To do that call the PlaintextCorpusReader
method in nltk.corpus
with the following positional argument: The directory containing the files as the first argument; either a list of file ids or a regex pattern as the second argument:
from nltk.corpus import PlaintextCorpusReader
corpus_root = '/my/amazing/corpus'
my_corpus = PlaintextCorpusReader(corpus_root, '.*') # will match every file in the directory
For more on creating corpus readers to read your own files, see the nltk docs.
For the XML file corpus reader, see the source code.
Statistical Analysis of Corpora
The chapter then runs through some basic statistics that can be run on corpora using nltk’s Conditional Frequency Distribution methods:
Example | Description |
---|---|
cfdist = ConditionalFreqDist(pairs) | create a conditional frequency distribution from a list of pairs |
cfdist.conditions() | the conditions |
cfdist[condition] | the frequency distribution for this condition |
cfdist[condition][sample] | frequency for the given sample for this condition |
cfdist.tabulate() | tabulate the conditional frequency distribution |
cfdist.tabulate(samples, conditions) | tabulation limited to the specified samples and conditions |
cfdist.plot() | graphical plot of the conditional frequency distribution |
cfdist.plot(samples, conditions) | graphical plot limited to the specified samples and conditions |
cfdist1 < cfdist2 | test if samples in cfdist1 occur less frequently than in cfdist2 |
Lexical Resources
The chapter concludes by introducing different types of lexical resources available:
A lexicon, or lexical resource, is a collection of words and/or phrases along with associated information such as part of speech and sense definitions. Lexical resources are secondary to texts, and are usually created and enriched with the help of texts.

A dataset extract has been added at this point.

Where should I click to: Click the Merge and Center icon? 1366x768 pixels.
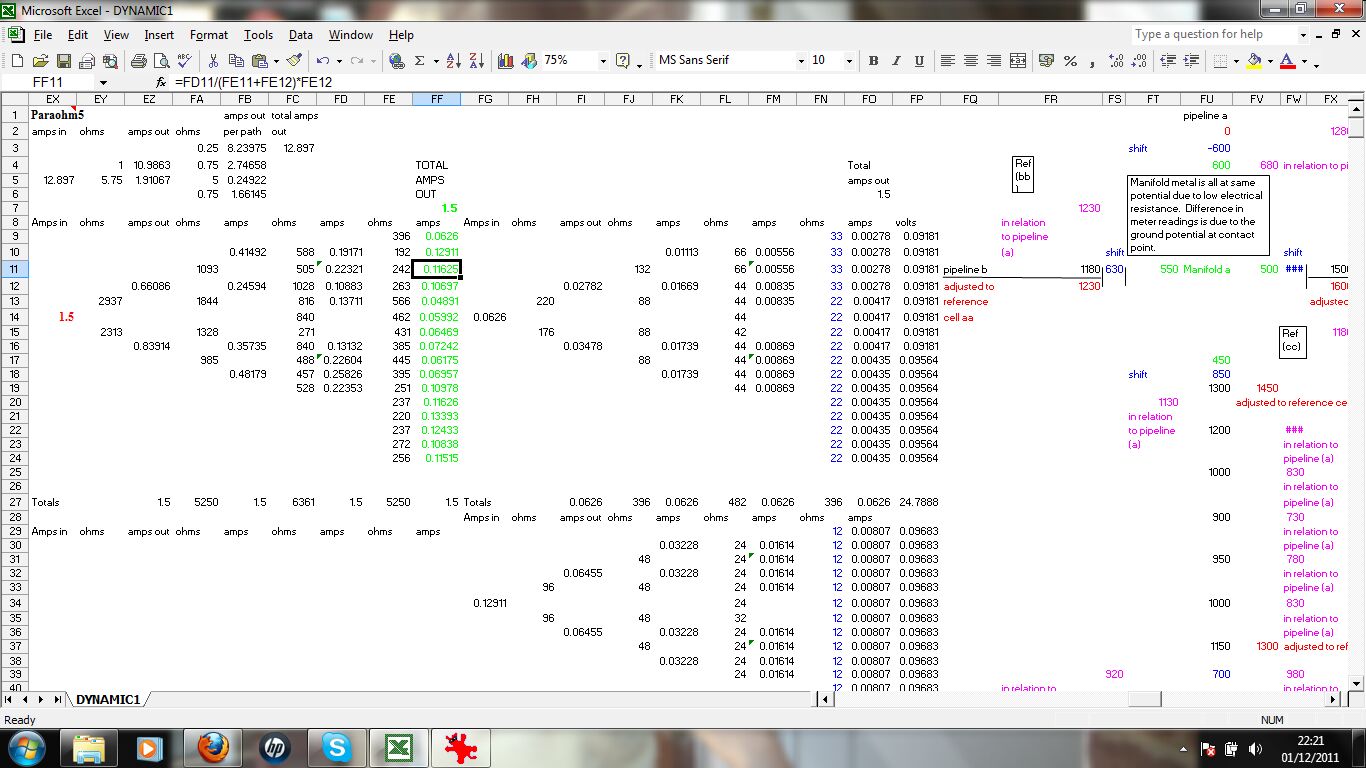(x=1018, y=61)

A lexical entry consists of a headword (also known as a lemma) along with additional information such as the part of speech and the sense definition. Two distinct words having the same spelling are called homonyms.
Wordlists
The simplest lexical resources are just lists of words, for example lists of common words, or lists of stop words. For example, we can easily identify unusual words in a corpus by checking against the nltk Words resource, which is the /usr/share/dict/words
file from Unix, or see the proportion of ‘signal’ to ‘noise’ by checking against the stopword list.
def unusual_words(text):
text_vocab = set(w.lower() for w in text if w.isalpha())

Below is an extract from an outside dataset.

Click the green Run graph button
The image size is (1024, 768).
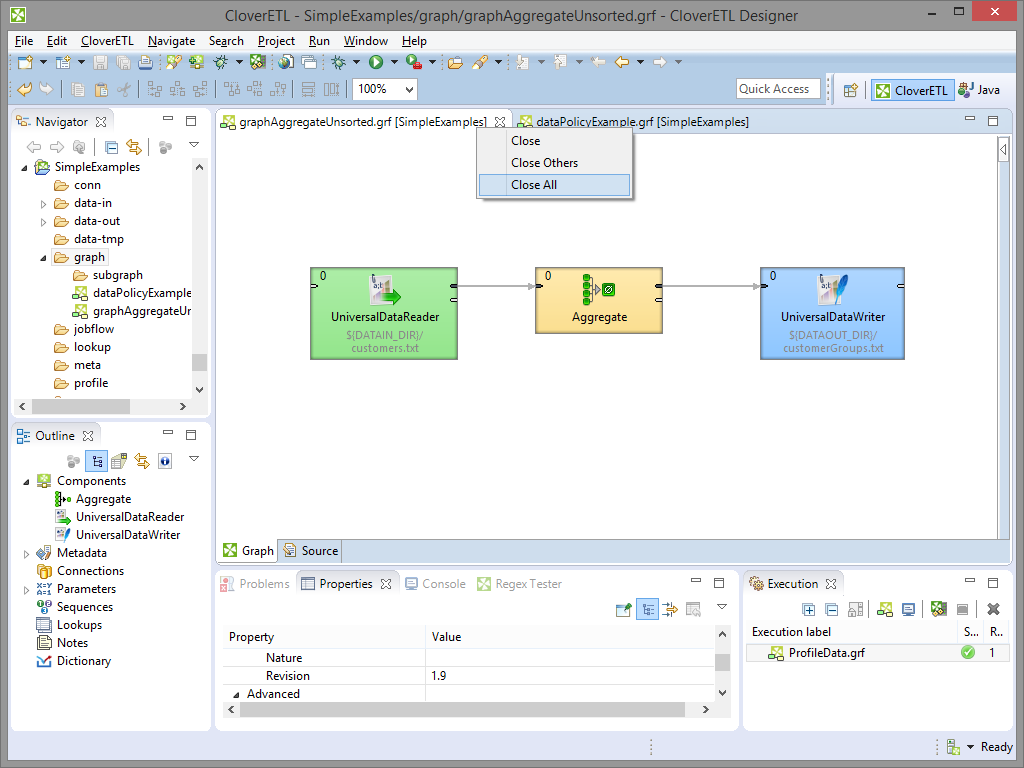click(376, 62)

english_vocab = set(w.lower() for w in nltk.corpus.words.words())
unusual = text_vocab - english_vocab
return sorted(unusual)
def content_fraction(text):
stopwords = nltk.corpus.stopwords.words('english')

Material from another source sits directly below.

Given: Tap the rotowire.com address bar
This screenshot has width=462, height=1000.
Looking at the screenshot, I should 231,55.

content = [w for w in text if w.lower() not in stopwords]
return len(content) / len(text)
NLTK also provides a list of first names by gender:
names = nltk.corpus.names
names.fileids() # ['female.txt', 'male.txt']
male_names = names.words('male.txt')
female_names = names.words('female.txt')
Tabular Lexicons
A more sophisticated lexical resource would include a word plus some properties of the word in each row. EG NLTK includes the CMU pronouncing dictionary for US english at nltk.corpus.cmudict
. See the chapter for some examples.
NLTK also includes a comparative wordlist with common words across languages, called the swadesh wordlist, around 200 words total.
from nltk.corpus import swadesh
fr2en = swadesh.entries(['fr', 'en'])
translate = dict(fr2en)
translate['chien'] # 'dog'
More complex lexicons: Toolbox and Wordnet
Perhaps the single most popular tool used by linguists for managing data is Toolbox, previously known as Shoebox since it replaces the field linguist’s traditional shoebox full of file cards. Toolbox is freely downloadable from http://www.sil.org/computing/toolbox/ and available in the nltk.corpus
module.
A Toolbox file consists of a collection of entries, where each entry is made up of one or more fields. Most fields are optional or repeatable, which means that this kind of lexical resource cannot be treated as a table or spreadsheet. The loose structure means XML is a useful processing approach.
Wordnet is also available in the nltk.corpus
module. It is covered elsewhere in the module so not noted here, see the chapter for some examples of use.